Der schottische Trost

Zum Glück gab es ja auch noch typisch schottischen Trost, den man dort Whisky nennt. Dieser Trost wirkt sowohl schneller als auch intensiver, ist aber auch etwas teurer. Wir wären gerne mal auf ein Whisky-Tasting gefahren. Dagegen sprach aber die mir selbst auferlegte 0-Promille-Grenze und das Verbot der Whiskydestillerien, auf ihren Parkplätzen zu übernachten. Also improvisierten wir, indem wir in einem Whiskyladen eine Reihe Mini-Flaschen verschiedener Marken kauften und diese auf einem Übernachtungsplatz degustierten. Auf diese Weise erhielten wir eine Auswahl an uns gut schmeckenden Whiskys aber unser volles Bewusstsein erst am nächsten Morgen wieder zurück. Und wir lernten, dass Whisky wunderbar wärmt. Und das konnten wir immer wieder gut gebrauchen. Aber auch die Freundlichkeit der Inselbewohner hatte etwas erwärmendes. Überall trafen wir auf nette und freundliche Leute, die besonders im Strassenverkehr ein sehr entspanntes und höfliches Verhalten zeigten. Wenige Ausnahmen bildeten die Autofahrer, die nachts an den Stellplätzen vorbeifuhren und ihr Missfallen über die dort platzierten Camper durch lautes Hupen kundtaten.

Fantastische Landschaften

Die Landschaft der schottischen Highlands und Inseln hat ihren eigenen Charme, der selbst in der Farbe Grau begeistern konnte. Was man aber an naturgewaltiger Schönheit alles verpasst, wurde uns in den wenigen Stunden (nicht Tagen!) mit beglückendem Sonnenschein vor Augen geführt. Diese Schönheit hat uns immer mal wieder aus dem Fahrzeug gelockt und uns in die Natur oder irgendwelche Schlossgärten getrieben. Einer der beeindruckendsten Besuche war das Balmoral Castle, der schottische Königssitz. Dass die Queen hier kurze Zeit nach unserem Besuch verstirbt, war zu der Zeit nicht zu ahnen. Sollte es noch Beweise für eine Kausalität zwischen guter Ernährung und Alter bzw. Aussehen brauchen, würde man diese in Schottland ohne langes Suchen finden. Die wunderbaren Biogärten des königlichen Anwesens könnten in einem direkten Zusammenhang mit dem guten Aussehen und der langen Lebensdauer der Queen stehen, während das Aussehen vieler Schotten etwas mit den an jeder Ecke lauernden Fish & Chips-Buden zu tun haben könnten. Aber vielleicht täusche ich mich ja auch und die Queen hat sich jeden Tag Fish & Chips zum High Tea bringen lassen.

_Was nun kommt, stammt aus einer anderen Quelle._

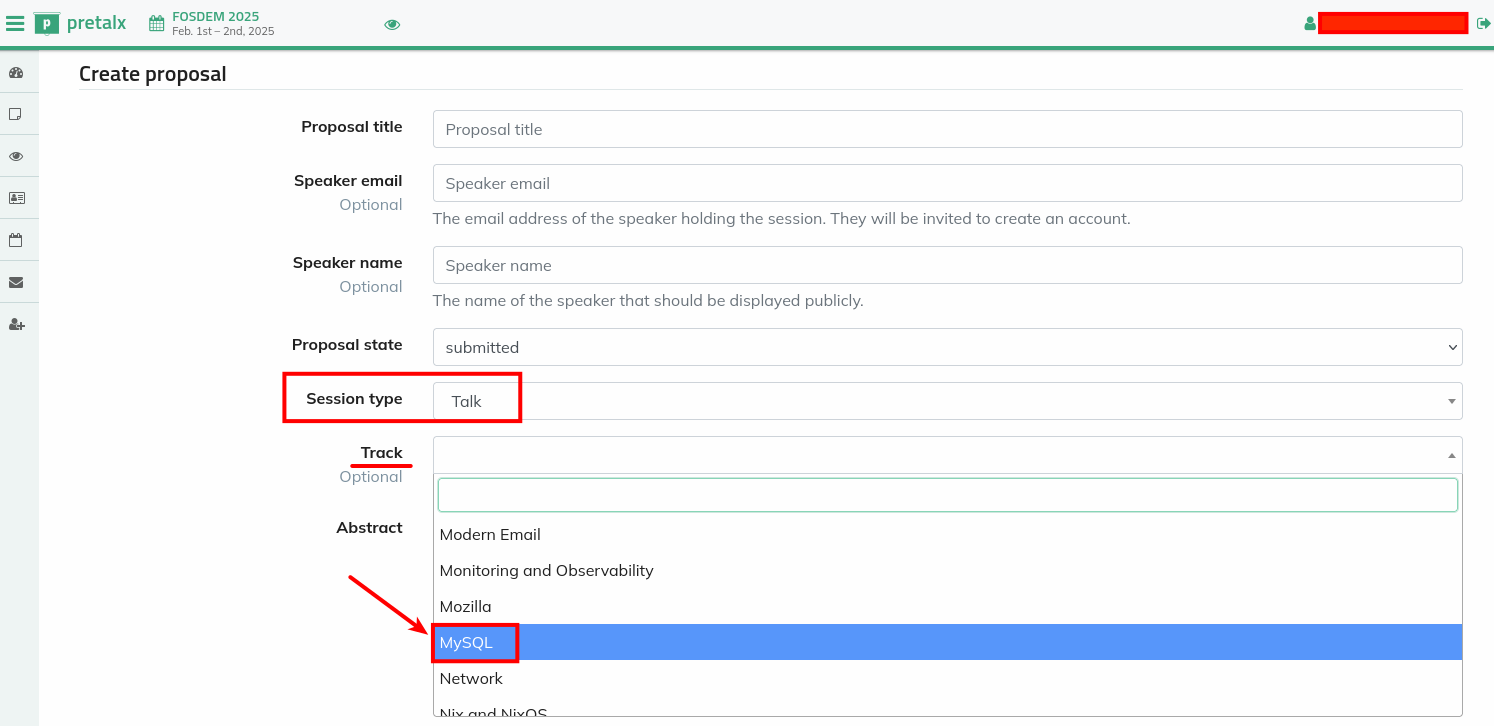
Task: Open the FOSDEM 2025 event link
Action: coord(215,16)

Von engen Strassen in noch engere Strassen

Als wir Schottland nach ca. vier Wochen Richtung Süden verliessen, trafen wir auf einen Teil von England, den Lake District, der Schottland in seiner Schönheit nicht nachstand, aber uns mit etwas mehr Sonne bestach. Doch die Sonne und die sommerlichen Temperaturen konnten leider die meisten anderen Gegenden von Wales auch nicht schönreden. Da hätte es wohl noch mehr Whisky gebraucht. Um diese Gegenden aber etwas herausfordernd zu machen, haben sich die Briten etwas besonderes einfallen lassen. Sie bauten besonders enge Strassen, die sie mit hohen Hecken schmückten, um die Übersichtlichkeit auf Null zu bringen. Das gelang den Schotten weniger gut, weil Hecken sich dort im Norden nicht so wohl fühlen. Und obwohl die Schotten sprichwörtlich geizig sein sollen, waren sie doch beim Bau von Ausweichplätzen viel grosszügiger als die anderen Briten. Unter dem Strich kann man sagen, dass Schottlands Strassen streckenweise etwas nervig sind, während die in England und Wales den Test nicht bestanden haben.

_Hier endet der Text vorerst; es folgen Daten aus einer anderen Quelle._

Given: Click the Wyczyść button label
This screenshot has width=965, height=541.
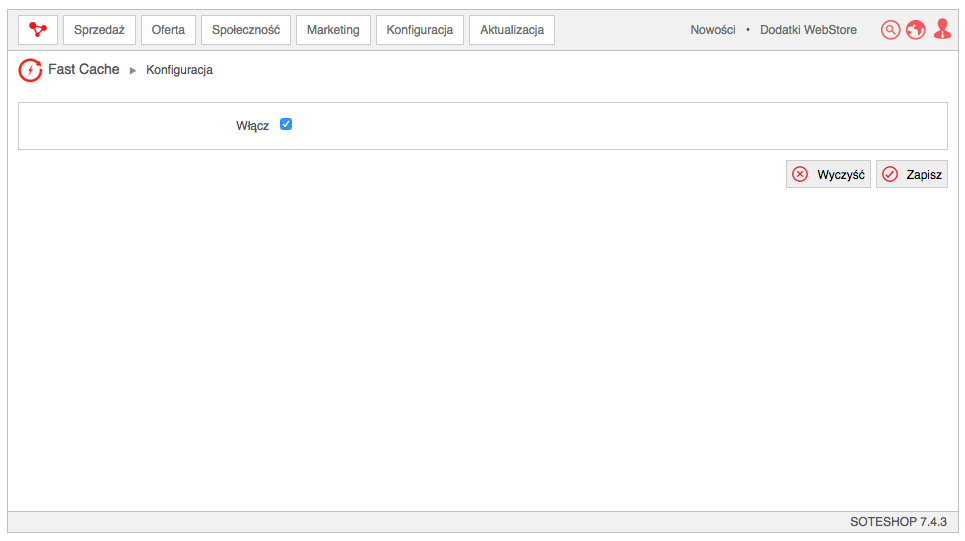Looking at the screenshot, I should pos(841,175).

Natürlich sind wir immer wieder mal kurz in das grossstädtische Treiben eingetaucht. Dafür haben wir uns die schottlischen Metropolen Edinburgh und Glasgow sowie das englische Liverpool ausgesucht. Keine hat uns wirklich vom Sockel gehauen und jede Überlegung etwas länger zu bleiben, erstickte sich sofort im Keim. Hilfe, wir werden alt…

Das moderne Holland

Nachdem wir nach zwei Monaten die Britischen Inseln wieder verlassen haben, begrüsste uns Holland mit allerschönster Sommerstimmung, die uns einige Tage durch das Land in Richtung Norddeutschland begleitete und Lust auf mehr machten. Im Gegensatz zur Grossbritannien wirkte Holland frisch, sauber, modern und aufgeräumt. Es schien, als habe man sich sehr viel Mühe gegeben, um sowohl der Natur wie auch den verschiedenen Bedürfnissen der Menschen Raum zu geben. Ob die Natur das auch so empfindet, bezweifel ich etwas. Vielleicht würde sie sich doch etwas über die Bevölkerungsdichte und die hohen Stickstoffemissionen der Agrarindustrie mokieren.

Besonders schön ist die Vielzahl an Gewässern. Überall gibt es kleine oder grosse Meere, Flüsse oder Kanäle. Der Rest von Holland scheint aus Radwegen zu bestehen. Wir hatten Glück, dass wir sehr schöne Übernachtungsplätze gefunden haben, natürlich ausserhalb von Campingplätzen. Ein besonderes Erlebnis hatten wir auf einem Stellplatz an einem Jachthafen. Dort wurden wir Beobachter einer jährlich wiederkehrenden Tradition eines Plattbodenschiff-Rennens, bzw. dem Ausklang davon, das in einer Party mit Shanty-Chor, Festansprache und gemeinsamen Essens endete. Wir hätten fast den Eindruck gewonnen, dass man dieses Fest für uns ausrichtete, bis wir merkten, dass wir zu dem Essen nicht eingeladen waren. Eigentlich schade.

Von Treffen zu Treffen

Von dort ging es durch das bezaubernde Ostfriesland nach Hamburg, wo viele schöne Begegnungen mit Familie und Freunden auf uns warteten. Leider war die Zeit knapp, weil der lange Weg in die Schweiz vor unserer Abreise nach Namibia noch zu bewältigen war. Auch die Fahrt durch Deutschland und die Zeit in der Schweiz wurden durch viele Treffen mit Familie und Freunden bereichert. Nach diesem „winterlichen“ Sommer freuten wir uns besonders auf das sommerliche Namibia und ich kann jetzt schon verraten, dass wir keine Sekunde enttäuscht wurden. Hier galt dann endlich wieder: Hauptsache Frühstück im Freien!